There are various chemicals you could pour down the tubes. Again, you need some sort of a good seal at the entrance to the drain tube (so you don’t get corrosive chemicals in the wrong place), and a tube that is not totally blocked, so some chemical flow gets through to have a clearing effect.

Preparation @Zep looks promising.



Dismantling

Or you can take more bits apart to get at the tubes. Apparently, Russell at Autoshield has some experience of this.

https://www.sportsmaserati.com/inde...v-front-passenger-footwell.35810/#post-941857



Other conversations on the forum:

https://www.sportsmaserati.com/index.php?threads/dampness-in-qp-v-front-passenger-footwell.35810/

https://www.sportsmaserati.com/index.php?threads/inside-rain-from-windscreen-pillar.36549/

https://www.sportsmaserati.com/index.php?threads/passenger-floor-mat-soaking-wet.36364/

https://www.sportsmaserati.co.uk/index.php?threads/qpv-sunroof-drain-holes.25923/

https://www.sportsmaserati.co.uk/index.php?threads/qpv-water-in-passenger-footwell.32948/
 

Ebenezer

Member
Messages
4,495
I don't dare to look in my foot well.

Don't quite understand when the sunroof drains are needed. I rarely use the sun roof and it looks like it's sealed when closed.
Eb
 

MarkMas

Chief pedant
Messages
8,925
Have you tried using plastic bowden cable inner to poke down there?

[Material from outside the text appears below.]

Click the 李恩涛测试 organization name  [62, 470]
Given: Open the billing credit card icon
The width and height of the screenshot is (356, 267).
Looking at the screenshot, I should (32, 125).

Actually a whole bowden might work, as the challenge is to have something that is flexible enough IN the drain tube, but also stiff enough to be pushable from outside. So a flexible outer, around a thinner stiffer inner might be ideal. But my understanding is that most bowden cables are designed for 'pull' not 'push', so actually the inner is flexible.
 

Oneball

Member
Messages
11,117
Actually a whole bowden might work, as the challenge is to have something that is flexible enough IN the drain tube, but also stiff enough to be pushable from outside. So a flexible outer, around a thinner stiffer inner might be ideal. But my understanding is that most bowden cables are designed for 'pull' not 'push', so actually the inner is flexible.
The plastic ones are designed for push and pull as used on remote control planes. There are also solid steel wires for push. For example heater cable on Minis.